◆ Provided passage:
Matt Rees's Blog - Posts Tagged "agatha-christie"
Overturning detective fiction: everyone's guilty in my novels

But the detective story was a solace to those who lived in such ugly times. In the model employed by Agatha Christie and Dorothy L. Sayers, the story ended with one criminal fingered by the detective. Everyone else turned out to be innocent. Order was restored. It was as if the writers were saying, Don’t worry about what you read in the newspapers; everything can be fixed and only a small minority are making the trouble.
In my Palestinian crime novels, the opposite is true. Everyone’s guilty. Tat’s the reality I found in Palestinian society, as disaster befell it in the last decade – an intifada, a civil war, and now a horrible stand-off between rival factions. Not any one person’s fault.
I believe that’s a better reflection of the world in which we live. My novels are entertainments, but they aren’t layered with the conservative perspective of the “Golden Age.” I don’t want readers to think that there’s nothing wrong out there, so long as the detective nabs the sole bad guy in the library.
Crime novels today are grittier than the work of Christie. They tend to be closer to the atmosphere of Raymond Chandler, who wrote that the Golden Age stories “really get me down.” But the Chandler ethos of a lone knight facing an utterly corrupt world is largely ignored.
That’s why there are so many novels these days about pedophiles and psychopaths. Such characters are beyond the pale of behavior in which we could imagine ourselves participating. To commit a crime in such novels is to mark oneself out as a deviant. As soon as the deviant is nabbed, the society can go back into its usual calm manner.

Word and element locating data:
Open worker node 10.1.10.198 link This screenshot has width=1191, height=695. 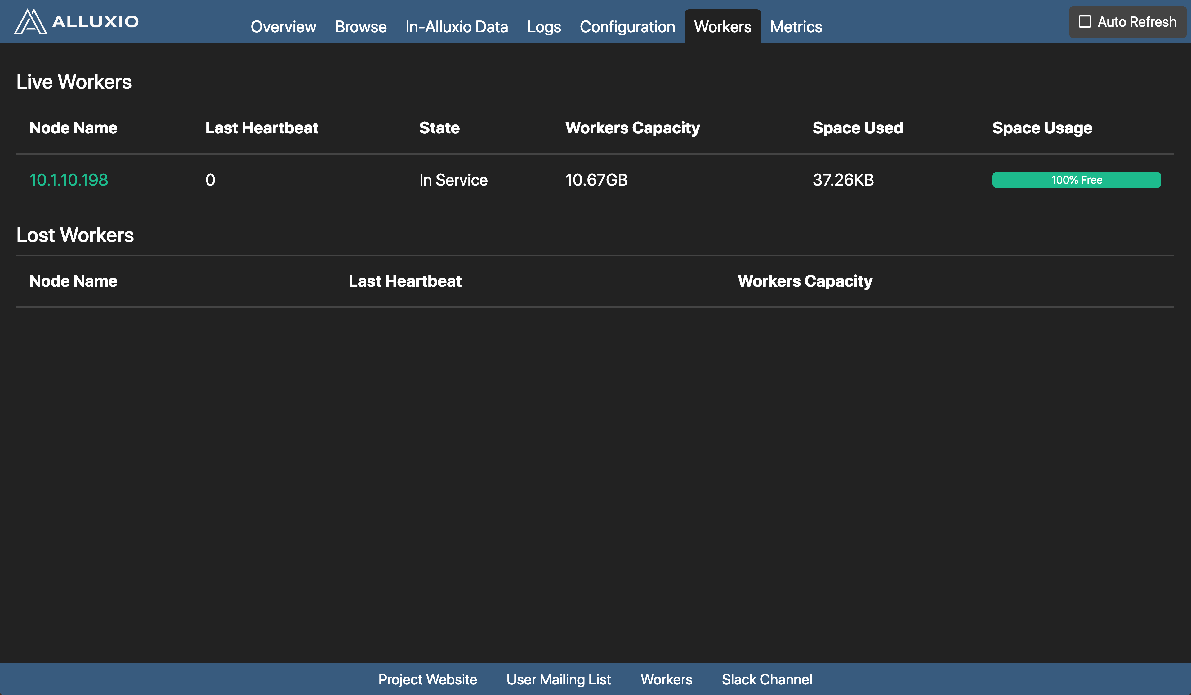(x=69, y=180)
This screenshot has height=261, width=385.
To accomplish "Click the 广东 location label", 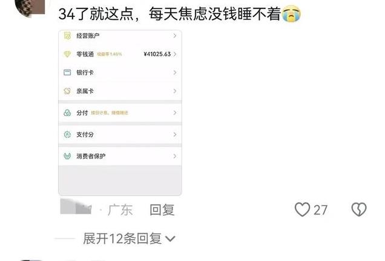I will (x=120, y=210).
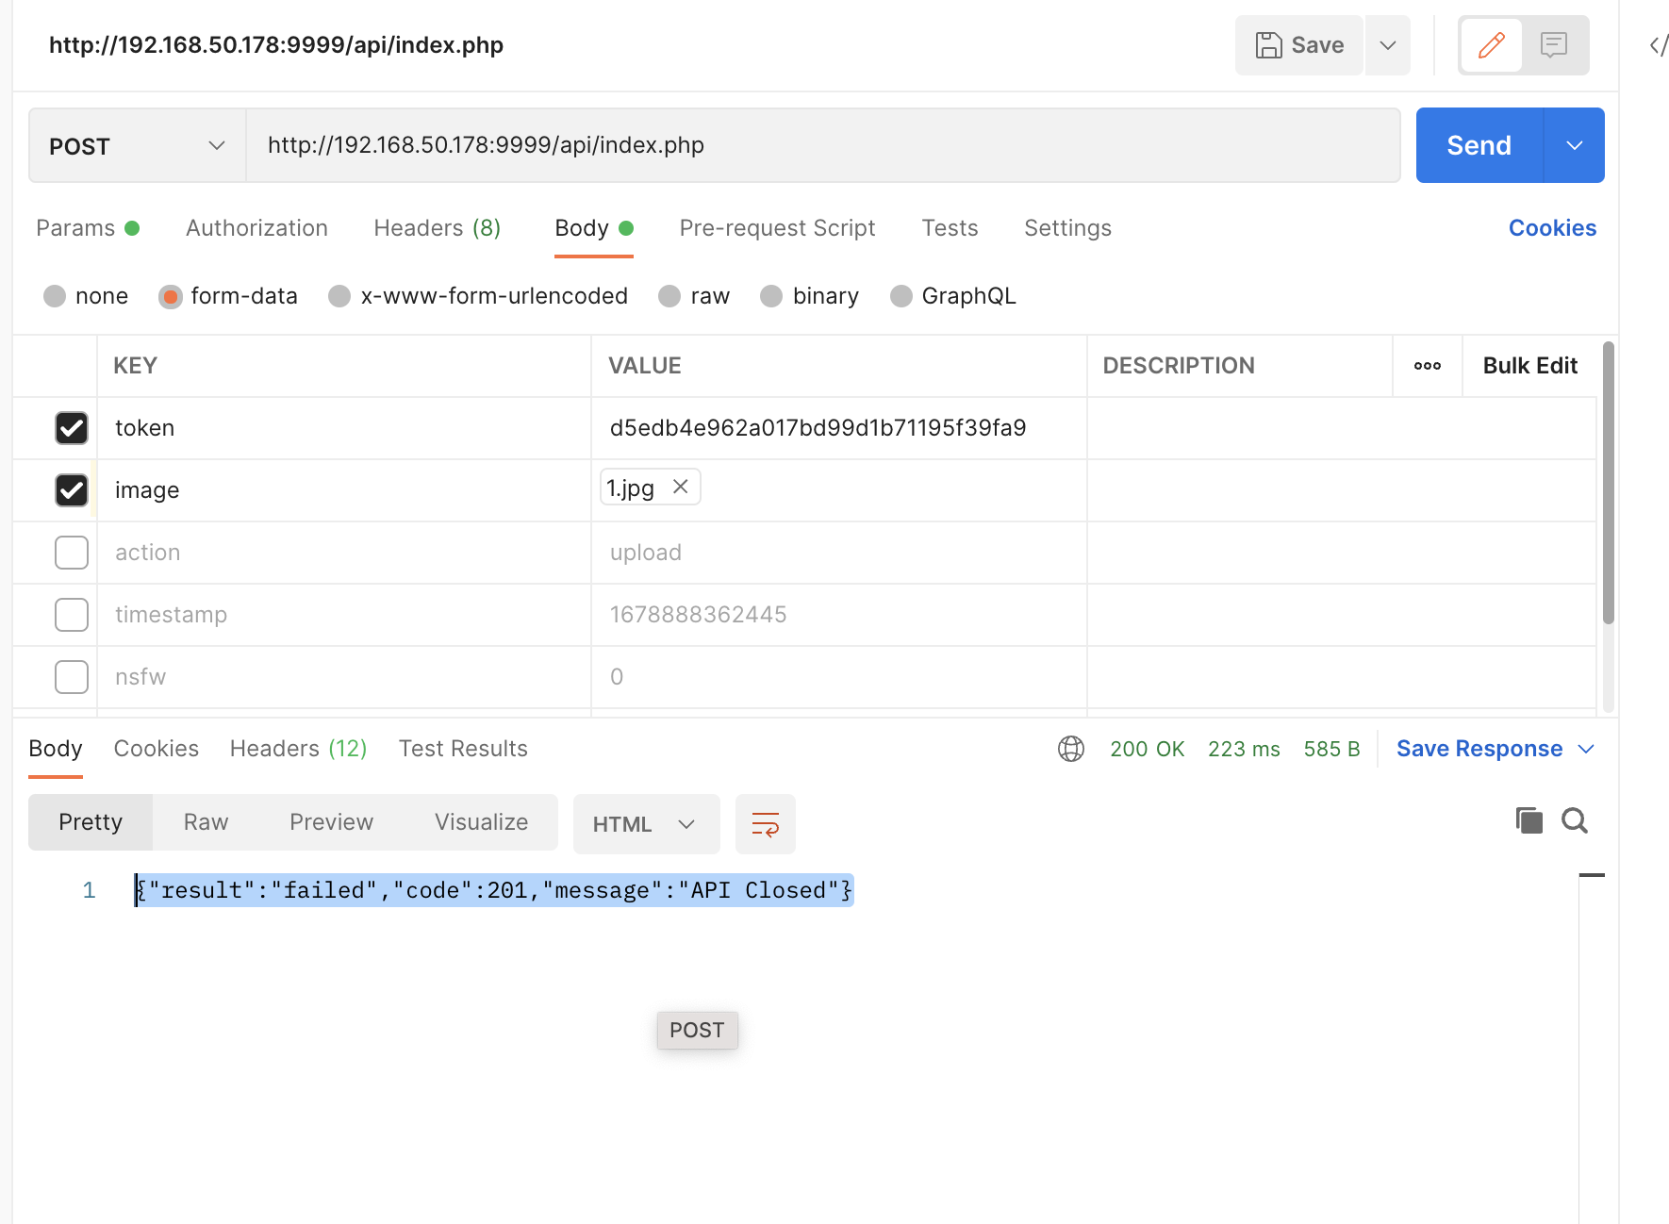1669x1224 pixels.
Task: Expand the Send button dropdown arrow
Action: pos(1573,145)
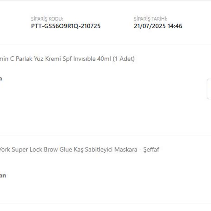Click the partially visible button at right edge
211x211 pixels.
(x=209, y=89)
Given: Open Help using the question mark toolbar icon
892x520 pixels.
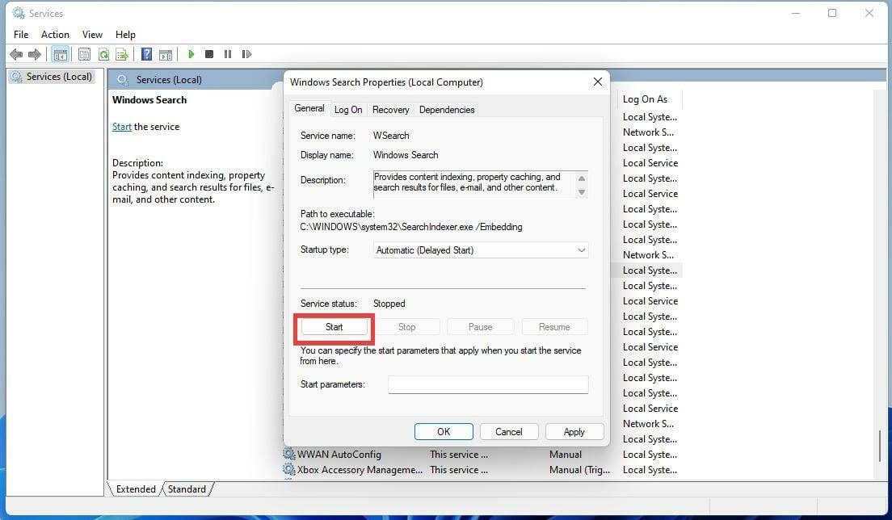Looking at the screenshot, I should (146, 54).
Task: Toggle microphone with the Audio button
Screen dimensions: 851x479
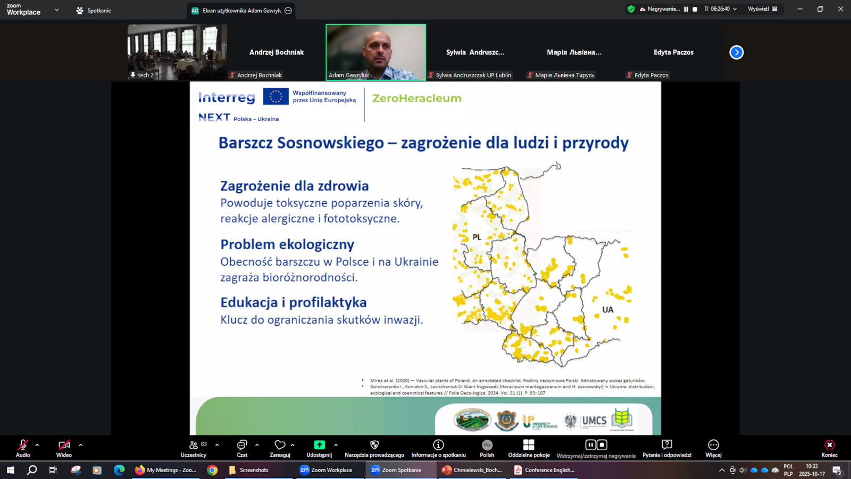Action: coord(23,448)
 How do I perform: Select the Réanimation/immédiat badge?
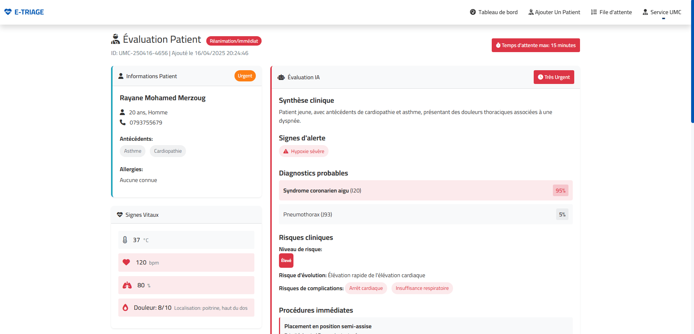point(234,41)
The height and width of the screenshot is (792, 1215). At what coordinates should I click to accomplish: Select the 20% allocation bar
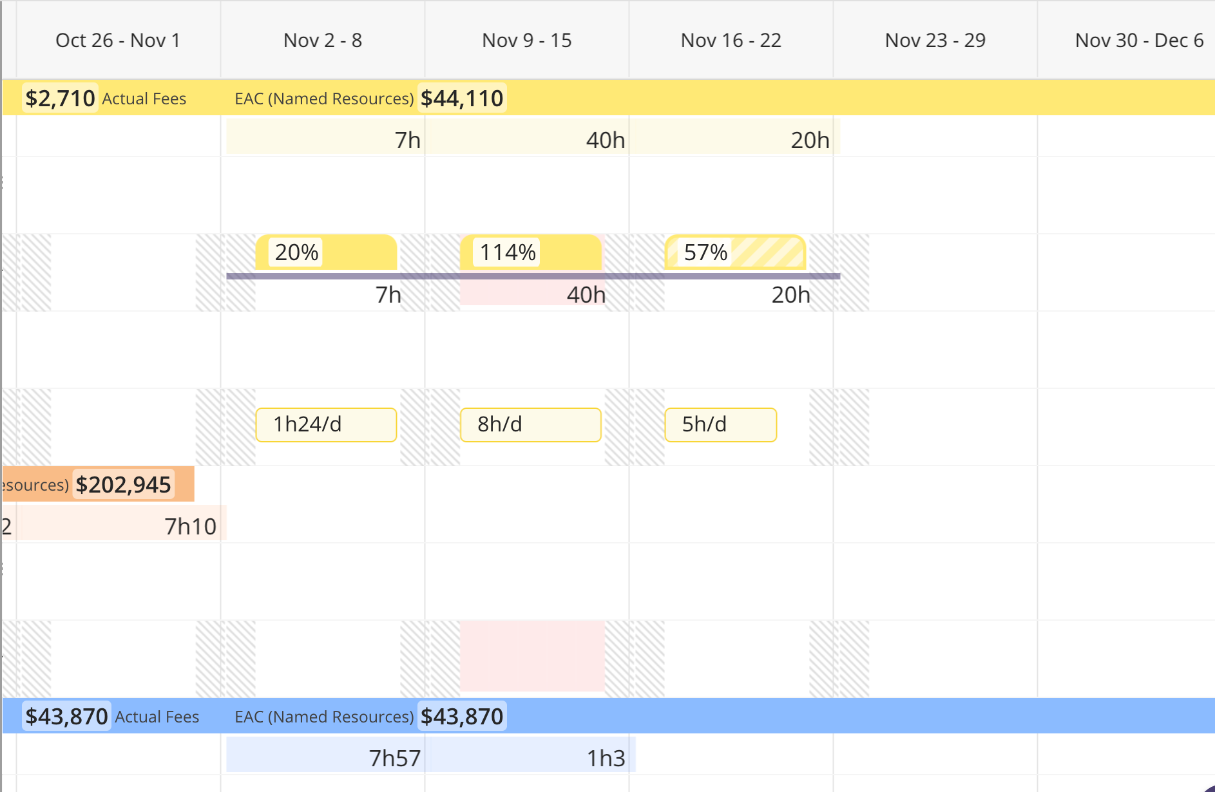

◆ Problem requirements: Reproduce the blog post on detective fiction word for word, starting with "In my Palestinian" and going on through "in the library.".

◆ The result:
In my Palestinian crime novels, the opposite is true. Everyone’s guilty. Tat’s the reality I found in Palestinian society, as disaster befell it in the last decade – an intifada, a civil war, and now a horrible stand-off between rival factions. Not any one person’s fault.
I believe that’s a better reflection of the world in which we live. My novels are entertainments, but they aren’t layered with the conservative perspective of the “Golden Age.” I don’t want readers to think that there’s nothing wrong out there, so long as the detective nabs the sole bad guy in the library.